→ OBJECTIVE: Starting at the line that contains "Where should I click to: Open" and ending with the last line of the records, write out all those lines again, requests included. Scale every coordinate in the answers by 2 and round each to a whole number, with halves going up.

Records
____________________
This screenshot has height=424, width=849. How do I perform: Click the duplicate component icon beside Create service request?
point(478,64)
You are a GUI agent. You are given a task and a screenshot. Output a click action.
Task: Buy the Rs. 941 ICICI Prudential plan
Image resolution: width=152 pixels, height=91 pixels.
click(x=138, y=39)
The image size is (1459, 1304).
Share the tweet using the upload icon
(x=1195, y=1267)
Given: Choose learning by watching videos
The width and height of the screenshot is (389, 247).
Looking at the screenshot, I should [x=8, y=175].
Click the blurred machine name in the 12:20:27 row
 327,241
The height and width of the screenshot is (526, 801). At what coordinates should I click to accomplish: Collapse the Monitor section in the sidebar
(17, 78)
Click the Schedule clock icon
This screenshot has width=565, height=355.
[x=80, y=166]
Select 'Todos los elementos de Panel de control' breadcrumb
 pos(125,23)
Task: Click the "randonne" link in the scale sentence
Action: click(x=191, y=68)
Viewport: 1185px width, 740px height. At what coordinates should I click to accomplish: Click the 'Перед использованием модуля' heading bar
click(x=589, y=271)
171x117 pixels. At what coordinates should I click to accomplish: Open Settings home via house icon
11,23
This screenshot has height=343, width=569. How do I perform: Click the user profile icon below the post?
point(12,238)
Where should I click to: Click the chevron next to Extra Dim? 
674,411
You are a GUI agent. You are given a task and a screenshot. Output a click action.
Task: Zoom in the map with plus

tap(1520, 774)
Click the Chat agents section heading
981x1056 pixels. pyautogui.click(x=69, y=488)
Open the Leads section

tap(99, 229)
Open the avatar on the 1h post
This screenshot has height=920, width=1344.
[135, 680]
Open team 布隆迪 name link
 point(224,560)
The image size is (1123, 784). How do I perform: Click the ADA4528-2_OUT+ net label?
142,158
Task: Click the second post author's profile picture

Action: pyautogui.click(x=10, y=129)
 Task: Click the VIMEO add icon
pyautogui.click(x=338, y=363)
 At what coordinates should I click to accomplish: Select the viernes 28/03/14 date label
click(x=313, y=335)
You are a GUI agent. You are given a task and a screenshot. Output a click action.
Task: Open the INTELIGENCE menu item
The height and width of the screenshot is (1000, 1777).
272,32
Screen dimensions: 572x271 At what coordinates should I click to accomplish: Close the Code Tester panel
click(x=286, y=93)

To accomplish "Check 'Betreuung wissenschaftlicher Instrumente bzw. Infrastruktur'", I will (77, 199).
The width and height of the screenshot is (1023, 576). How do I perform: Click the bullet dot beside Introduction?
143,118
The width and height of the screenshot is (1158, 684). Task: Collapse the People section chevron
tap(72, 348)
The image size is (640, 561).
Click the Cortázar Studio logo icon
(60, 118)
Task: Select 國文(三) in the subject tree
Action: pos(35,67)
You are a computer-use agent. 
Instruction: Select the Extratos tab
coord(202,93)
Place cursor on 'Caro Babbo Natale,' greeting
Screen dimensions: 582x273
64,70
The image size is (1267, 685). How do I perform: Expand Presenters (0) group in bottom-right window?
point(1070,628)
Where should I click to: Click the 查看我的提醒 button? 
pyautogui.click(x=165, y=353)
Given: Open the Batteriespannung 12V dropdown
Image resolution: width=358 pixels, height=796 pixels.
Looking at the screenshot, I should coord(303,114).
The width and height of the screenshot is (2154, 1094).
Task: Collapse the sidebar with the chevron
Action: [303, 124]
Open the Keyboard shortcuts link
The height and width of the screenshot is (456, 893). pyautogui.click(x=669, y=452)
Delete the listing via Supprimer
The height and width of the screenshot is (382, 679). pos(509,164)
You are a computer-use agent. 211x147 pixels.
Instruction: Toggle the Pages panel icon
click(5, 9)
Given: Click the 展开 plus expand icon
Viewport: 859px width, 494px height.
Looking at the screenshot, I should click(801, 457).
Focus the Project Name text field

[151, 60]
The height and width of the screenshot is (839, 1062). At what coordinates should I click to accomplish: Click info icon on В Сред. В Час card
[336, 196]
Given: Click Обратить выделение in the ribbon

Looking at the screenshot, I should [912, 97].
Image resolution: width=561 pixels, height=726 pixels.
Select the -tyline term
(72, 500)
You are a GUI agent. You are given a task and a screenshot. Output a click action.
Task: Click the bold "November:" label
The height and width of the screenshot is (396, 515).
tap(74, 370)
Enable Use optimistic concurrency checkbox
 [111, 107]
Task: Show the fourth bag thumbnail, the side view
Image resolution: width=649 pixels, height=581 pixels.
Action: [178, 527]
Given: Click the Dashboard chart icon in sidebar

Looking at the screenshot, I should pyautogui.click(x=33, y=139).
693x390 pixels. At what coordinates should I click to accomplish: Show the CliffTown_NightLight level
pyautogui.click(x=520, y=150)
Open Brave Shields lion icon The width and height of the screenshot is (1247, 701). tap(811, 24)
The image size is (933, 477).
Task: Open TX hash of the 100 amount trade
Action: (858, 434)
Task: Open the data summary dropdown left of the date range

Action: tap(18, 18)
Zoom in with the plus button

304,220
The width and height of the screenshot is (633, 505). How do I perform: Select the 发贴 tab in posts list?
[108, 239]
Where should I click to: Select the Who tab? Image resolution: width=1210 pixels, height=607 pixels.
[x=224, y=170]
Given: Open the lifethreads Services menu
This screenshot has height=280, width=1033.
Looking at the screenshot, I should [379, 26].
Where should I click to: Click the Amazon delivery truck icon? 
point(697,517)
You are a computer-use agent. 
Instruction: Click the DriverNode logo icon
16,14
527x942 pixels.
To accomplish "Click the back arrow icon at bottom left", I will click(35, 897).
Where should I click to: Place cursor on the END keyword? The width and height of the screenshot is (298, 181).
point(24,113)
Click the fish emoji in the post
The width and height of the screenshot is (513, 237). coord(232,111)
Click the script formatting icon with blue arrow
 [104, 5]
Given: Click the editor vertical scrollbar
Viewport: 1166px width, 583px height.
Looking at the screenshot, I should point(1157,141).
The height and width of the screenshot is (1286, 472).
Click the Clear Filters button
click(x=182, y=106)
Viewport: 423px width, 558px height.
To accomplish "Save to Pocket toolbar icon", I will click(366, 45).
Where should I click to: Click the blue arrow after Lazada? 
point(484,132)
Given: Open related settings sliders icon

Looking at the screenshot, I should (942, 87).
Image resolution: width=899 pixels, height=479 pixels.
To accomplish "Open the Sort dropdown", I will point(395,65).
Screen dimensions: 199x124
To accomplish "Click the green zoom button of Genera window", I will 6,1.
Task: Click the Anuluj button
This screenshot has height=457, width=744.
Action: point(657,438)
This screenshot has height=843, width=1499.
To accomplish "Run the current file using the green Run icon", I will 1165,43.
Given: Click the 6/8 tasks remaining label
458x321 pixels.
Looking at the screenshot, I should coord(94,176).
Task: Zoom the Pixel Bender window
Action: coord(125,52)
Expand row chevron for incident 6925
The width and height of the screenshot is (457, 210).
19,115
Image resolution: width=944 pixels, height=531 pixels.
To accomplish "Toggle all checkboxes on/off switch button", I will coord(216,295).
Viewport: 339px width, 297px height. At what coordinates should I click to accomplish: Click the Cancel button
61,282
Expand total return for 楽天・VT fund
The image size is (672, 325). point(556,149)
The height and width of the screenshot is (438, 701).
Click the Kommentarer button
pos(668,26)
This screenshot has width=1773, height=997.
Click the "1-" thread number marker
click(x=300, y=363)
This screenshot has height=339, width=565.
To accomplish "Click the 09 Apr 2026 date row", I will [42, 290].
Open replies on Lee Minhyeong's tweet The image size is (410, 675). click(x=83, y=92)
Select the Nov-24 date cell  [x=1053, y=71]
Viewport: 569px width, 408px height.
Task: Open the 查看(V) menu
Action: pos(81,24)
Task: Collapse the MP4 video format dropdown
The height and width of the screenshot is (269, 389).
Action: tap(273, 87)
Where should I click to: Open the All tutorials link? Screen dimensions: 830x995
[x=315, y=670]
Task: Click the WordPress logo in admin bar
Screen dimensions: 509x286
____________________
→ REPLY:
Where should I click to: Open the All tutorials link? Screen dimensions: 830x995
[x=630, y=1340]
Task: Click the WordPress logo in admin bar
Screen dimensions: 509x286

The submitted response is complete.